From the following :
Woke up with that playing in my head, so I thought I’d share.
I’m glad that wonderful gang or weirdos got to have one genuinely kickass global hit before they broke up.
What hit, you say? Why, this one, of course.
And speaking of things I feel like sharing, may I present : Kit and Kay Kaboodle
WARNING : Pretty much ever panel of that sadly long defunct webcomic is NSFW AF.
And that’ because it was so very very me. It was joyously and marvelously pro-sex in a very positive and healthy and wholesome way, and I go through the archives now and then when I need a pick me up.
It always leaves me feeling good. It does my heart good to know that there are people like Richard Katellis and their friends out there who see the world of human (and furry) sex and sexuality the same way I do.

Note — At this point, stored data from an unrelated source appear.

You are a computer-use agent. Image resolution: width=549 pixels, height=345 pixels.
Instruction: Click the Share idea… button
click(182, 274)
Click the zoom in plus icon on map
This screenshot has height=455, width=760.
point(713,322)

Namely as a big bright and beautiful world full of so many wondrous ways for people to give one another great pleasure and joy that it should be left as free as possible at all times and in all places and ways so that people can express their desires to the fullest and find their greatest and most satisfying release.
I mean, wouldn’t the world be a better place by far if everyone got as much of whatever kind of fucking they need whenever they wanted?
A satiated world is a peaceful and happy world. That’s what I believe. Call it pax orgasmus, if you will. People are so happy and calm when they have had their happy squirts for the day.
With enough fucking. the world could become a very mellow and groovy place indeed.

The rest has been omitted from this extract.